Configuring the preferred separator as suggested in https://github.com/python/cpython/issues/80678#issuecomment-1093819685 doesn't have any effect on this behavior.

Here is an example to reproduce it:

import csv
from pprint import pprint

data = """
Surname;First Name;Year of birth
"\tDoe;Jane"\t;1971
"""

sniffer = csv.Sniffer()
dialect = sniffer.sniff(data, delimiters=",;\t")
pprint(dict(dialect.__dict__))

Expected output:

{'__doc__': None,
 '__module__': 'csv',
 '_name': 'sniffed',
 'delimiter': ';',
 'doublequote': False,
 'lineterminator': '\r\n',
 'quotechar': '"',
 'quoting': 0,
 'skipinitialspace': False}

Actual output:

{'__doc__': None,
 '__module__': 'csv',
 '_name': 'sniffed',
 'delimiter': '\t',
 'doublequote': False,
 'lineterminator': '\r\n',
 'quotechar': '"',
 'quoting': 0,
 'skipinitialspace': False}

Your environment

CPython versions tested on: 3.7.14, 3.8.14, 3.9.14, 3.10.7
Operating system and architecture: Debian/sid on amd64

rhettinger commented 2 years ago

I don't think this can be considered a bug. The sample fragment offers insufficient information for the sniffer heuristics to deduce the result you expected.

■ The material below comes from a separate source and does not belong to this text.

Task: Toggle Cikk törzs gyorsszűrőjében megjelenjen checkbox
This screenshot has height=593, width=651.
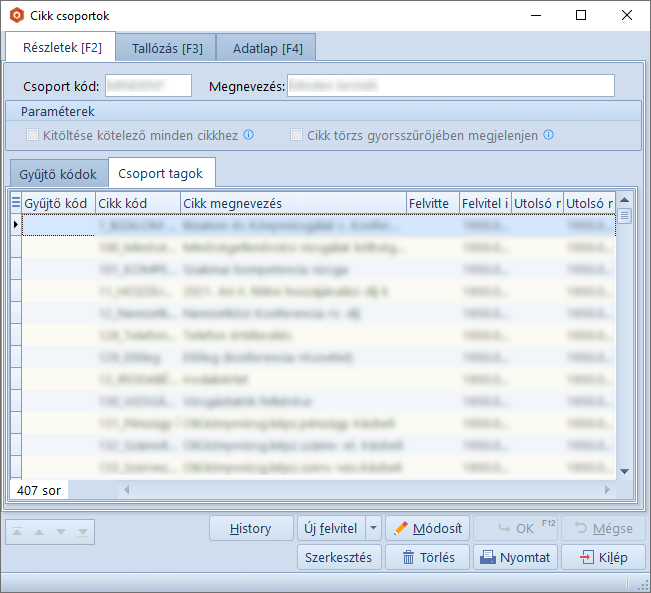Action: (x=297, y=135)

The sniffer reasonably makes a first attempt to deduce the quote character and then infer the delimiter:

    def _guess_quote_and_delimiter(self, data, delimiters):
        """
        Looks for text enclosed between two identical quotes
        (the probable quotechar) which are preceded and followed
        by the same character (the probable delimiter).
        For example:
                         ,'some text',
        The quote with the most wins, same with the delimiter.
        If there is no quotechar the delimiter can't be determined
        this way.
        """

The sample snippet doesn't follow this pattern because it only uses the intended quoting characters once and at the beginning of a line, and is inexplicably followed by a tab character outside of the quoted text and before the intended delimiter. If there were even a single example of quoting outside the first field, the sniffer would deduce your intended outcome:

data = """
Surname;First Name;Year of birth
"\tDoe;Jane"\t;1971
"Le Trec";"Mary Ann";1486
"""

Likewise, if typical quoting patterns were followed (the entire field quoted or not), it would work as intended:

data = """
Surname;First Name;Year of birth
"\tDoe";"Jane\t";1971
"""

Since the snippet doesn't follow any of the norms expected by _guess_quote_and_delimiter(), the logic falls back _guess_delimiter() which uses reasonably uses this heuristic:

        The delimiter /should/ occur the same number of times on
        each row. However, due to malformed data, it may not. We don't want
        an all or nothing approach, so we allow for small variations in this
        number.
          1) build a table of the frequency of each character on every line.
          2) build a table of frequencies of this frequency (meta-frequency?),
             e.g.  'x occurred 5 times in 10 rows, 6 times in 1000 rows,
             7 times in 2 rows'
          3) use the mode of the meta-frequency to determine the /expected/
             frequency for that character
          4) find out how often the character actually meets that goal
          5) the character that best meets its goal is the delimiter
        For performance reasons, the data is evaluated in chunks, so it can
        try and evaluate the smallest portion of the data possible, evaluating
        additional chunks as necessary

The provided sample is insufficient for this as well.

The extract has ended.